The Samsung Electronics Chairman, Lee Kun-Hee, reputed for transforming the small television maker into a global giant of consumer electronics is dead.
Lee who had been incapacitated since a heart attack in 2014 died at the age of 78.
Announcing the death without specifying the cause, Samsung in a statement said:
“It is with great sadness that we announce the passing of Kun-hee Lee, Chairman of Samsung Electronics.
“Chairman Lee passed away on October 25 with his family, including Vice Chairman Jay Y. Lee, by his side.
“Chairman Lee was a true visionary who transformed Samsung into the world-leading innovator and industrial powerhouse from a local business. His legacy will be everlasting.”
When Lee inherited the chairmanship of the Samsung group in 1987 founded by his father as a fish and fruit exporter, it was already the country’s largest conglomerate, with operations ranging from consumer electronics to construction.
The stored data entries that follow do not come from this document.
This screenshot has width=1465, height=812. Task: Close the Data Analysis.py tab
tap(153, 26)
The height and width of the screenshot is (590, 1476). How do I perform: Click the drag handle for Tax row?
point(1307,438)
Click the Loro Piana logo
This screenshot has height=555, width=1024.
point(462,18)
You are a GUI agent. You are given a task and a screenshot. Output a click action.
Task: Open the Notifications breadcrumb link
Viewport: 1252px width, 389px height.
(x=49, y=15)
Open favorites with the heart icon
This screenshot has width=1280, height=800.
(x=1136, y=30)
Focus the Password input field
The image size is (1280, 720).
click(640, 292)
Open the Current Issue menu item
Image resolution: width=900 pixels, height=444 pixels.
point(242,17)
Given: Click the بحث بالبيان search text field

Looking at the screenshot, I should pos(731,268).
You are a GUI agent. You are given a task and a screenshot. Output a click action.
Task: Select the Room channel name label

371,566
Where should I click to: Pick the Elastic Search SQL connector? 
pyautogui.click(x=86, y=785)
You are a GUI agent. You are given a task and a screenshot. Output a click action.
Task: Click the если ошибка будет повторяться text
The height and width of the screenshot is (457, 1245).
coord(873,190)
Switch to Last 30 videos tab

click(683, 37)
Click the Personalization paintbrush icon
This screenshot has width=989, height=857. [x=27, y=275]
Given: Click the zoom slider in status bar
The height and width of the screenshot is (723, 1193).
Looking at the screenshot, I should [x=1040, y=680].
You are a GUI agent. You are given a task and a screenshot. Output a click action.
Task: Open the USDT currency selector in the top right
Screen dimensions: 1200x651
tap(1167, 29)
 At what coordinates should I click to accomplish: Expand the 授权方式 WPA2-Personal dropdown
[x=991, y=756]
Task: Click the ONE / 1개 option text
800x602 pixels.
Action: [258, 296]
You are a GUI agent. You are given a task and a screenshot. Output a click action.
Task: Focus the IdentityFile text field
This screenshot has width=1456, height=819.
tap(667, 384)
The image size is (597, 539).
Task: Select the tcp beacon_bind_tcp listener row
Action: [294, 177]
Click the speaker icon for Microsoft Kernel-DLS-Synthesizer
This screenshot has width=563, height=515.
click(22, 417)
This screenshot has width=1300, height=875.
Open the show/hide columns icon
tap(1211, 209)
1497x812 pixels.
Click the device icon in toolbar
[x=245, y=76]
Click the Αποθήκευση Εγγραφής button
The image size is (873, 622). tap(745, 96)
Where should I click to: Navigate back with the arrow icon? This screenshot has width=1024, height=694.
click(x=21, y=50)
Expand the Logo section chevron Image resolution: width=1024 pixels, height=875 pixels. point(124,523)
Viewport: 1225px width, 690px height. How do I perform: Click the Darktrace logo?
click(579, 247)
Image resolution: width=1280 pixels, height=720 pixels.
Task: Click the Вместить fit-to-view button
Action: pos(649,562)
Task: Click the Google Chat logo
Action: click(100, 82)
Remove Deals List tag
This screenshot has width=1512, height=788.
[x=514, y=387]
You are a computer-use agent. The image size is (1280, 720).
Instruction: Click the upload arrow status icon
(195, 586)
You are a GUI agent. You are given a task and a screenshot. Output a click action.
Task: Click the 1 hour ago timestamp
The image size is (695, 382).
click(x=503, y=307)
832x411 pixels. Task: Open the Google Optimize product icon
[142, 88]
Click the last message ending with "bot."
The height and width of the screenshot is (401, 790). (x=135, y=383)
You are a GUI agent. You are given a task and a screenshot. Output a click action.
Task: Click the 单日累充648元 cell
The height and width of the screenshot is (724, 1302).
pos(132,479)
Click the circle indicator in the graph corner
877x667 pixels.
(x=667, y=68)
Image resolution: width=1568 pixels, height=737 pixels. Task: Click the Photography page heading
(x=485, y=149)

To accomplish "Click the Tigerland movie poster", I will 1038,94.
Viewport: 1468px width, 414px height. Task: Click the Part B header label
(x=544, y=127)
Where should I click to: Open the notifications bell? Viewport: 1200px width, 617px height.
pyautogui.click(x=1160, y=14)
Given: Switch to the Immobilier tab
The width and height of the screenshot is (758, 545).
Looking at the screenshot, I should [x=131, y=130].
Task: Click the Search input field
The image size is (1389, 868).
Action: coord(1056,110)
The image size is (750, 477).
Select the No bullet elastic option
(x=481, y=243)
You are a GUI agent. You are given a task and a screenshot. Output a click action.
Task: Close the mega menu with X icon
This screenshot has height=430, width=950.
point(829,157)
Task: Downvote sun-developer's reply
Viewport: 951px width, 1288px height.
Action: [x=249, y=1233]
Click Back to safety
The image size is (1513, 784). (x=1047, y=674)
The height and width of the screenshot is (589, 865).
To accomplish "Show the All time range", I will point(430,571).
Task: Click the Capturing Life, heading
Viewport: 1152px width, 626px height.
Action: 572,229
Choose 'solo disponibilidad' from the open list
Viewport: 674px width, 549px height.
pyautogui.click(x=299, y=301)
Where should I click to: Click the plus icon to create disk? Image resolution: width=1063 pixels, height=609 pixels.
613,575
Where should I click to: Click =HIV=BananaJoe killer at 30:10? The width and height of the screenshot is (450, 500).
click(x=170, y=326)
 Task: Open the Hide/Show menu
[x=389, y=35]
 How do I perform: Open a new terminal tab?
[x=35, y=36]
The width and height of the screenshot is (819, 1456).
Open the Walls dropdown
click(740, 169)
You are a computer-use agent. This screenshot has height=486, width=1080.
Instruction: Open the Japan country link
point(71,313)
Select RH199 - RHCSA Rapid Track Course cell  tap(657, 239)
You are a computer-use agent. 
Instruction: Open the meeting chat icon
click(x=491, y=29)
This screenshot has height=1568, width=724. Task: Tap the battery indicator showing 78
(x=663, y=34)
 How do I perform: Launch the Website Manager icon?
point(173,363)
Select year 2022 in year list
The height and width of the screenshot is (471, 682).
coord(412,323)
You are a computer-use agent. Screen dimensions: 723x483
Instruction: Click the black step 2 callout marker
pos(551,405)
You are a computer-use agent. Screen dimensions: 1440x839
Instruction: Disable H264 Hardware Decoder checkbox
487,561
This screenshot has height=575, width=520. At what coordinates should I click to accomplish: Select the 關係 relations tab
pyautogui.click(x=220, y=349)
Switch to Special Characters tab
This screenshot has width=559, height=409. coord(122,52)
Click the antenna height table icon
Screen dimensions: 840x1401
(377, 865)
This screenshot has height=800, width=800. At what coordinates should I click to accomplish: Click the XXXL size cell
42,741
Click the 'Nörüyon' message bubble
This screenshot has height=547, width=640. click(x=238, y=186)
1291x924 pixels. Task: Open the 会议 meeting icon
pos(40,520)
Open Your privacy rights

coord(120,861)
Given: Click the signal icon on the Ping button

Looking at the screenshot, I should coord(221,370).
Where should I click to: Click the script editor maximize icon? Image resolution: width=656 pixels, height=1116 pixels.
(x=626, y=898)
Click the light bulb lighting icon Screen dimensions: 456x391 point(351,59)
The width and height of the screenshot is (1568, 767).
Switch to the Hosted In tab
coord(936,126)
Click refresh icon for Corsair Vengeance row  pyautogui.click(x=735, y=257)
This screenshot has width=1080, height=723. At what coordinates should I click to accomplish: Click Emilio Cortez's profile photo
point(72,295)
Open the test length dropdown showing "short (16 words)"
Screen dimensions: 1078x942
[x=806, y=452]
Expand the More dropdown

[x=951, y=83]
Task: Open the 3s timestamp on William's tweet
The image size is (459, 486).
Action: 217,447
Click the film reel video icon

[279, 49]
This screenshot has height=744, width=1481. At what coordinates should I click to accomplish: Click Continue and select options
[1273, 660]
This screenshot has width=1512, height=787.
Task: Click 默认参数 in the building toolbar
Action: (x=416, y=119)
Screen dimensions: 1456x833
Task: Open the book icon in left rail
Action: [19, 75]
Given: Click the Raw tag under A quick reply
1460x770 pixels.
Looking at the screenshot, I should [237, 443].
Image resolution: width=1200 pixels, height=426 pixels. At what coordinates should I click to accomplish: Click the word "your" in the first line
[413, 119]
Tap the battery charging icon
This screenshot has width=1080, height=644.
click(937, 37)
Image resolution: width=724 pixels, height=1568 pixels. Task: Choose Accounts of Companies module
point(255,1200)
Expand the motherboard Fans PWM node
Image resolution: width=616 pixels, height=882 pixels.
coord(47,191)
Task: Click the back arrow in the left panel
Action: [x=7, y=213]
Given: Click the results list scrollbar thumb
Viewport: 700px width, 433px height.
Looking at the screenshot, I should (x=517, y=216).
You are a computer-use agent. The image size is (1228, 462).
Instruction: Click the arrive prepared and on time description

Under Lee’s leadership, Samsung rose to become the world’s largest producer of smartphones and memory chips, and the firm’s overall turnover today is equivalent to a fifth of South Korea’s GDP.
Samsung’s meteoric rise helped make Lee South Korea’s richest and most powerful industrialist.
His reign also showcased the sometimes dubious ways in which South Korea’s family business empires, known as chaebol, safeguard their influence. South Korea’s corporate dynasties are such a major source of economic vitality that some South Koreans wonder whether the chaebol are holding their country hostage.
In 1996, Mr. Lee was convicted of bribing the country’s president, then pardoned. More than a decade later, he was found guilty of tax evasion but given another reprieve, this time so he could resume lobbying to bring the Winter Olympics to the mountain town of Pyongyang in 2018.
Soon after the Pyongyang Games, Lee Myung-bak, South Korea’s president from 2008 to 2013, was sentenced to 15 years in prison for accepting $5.4 million in bribes from Samsung in exchange for pardoning Mr. Lee.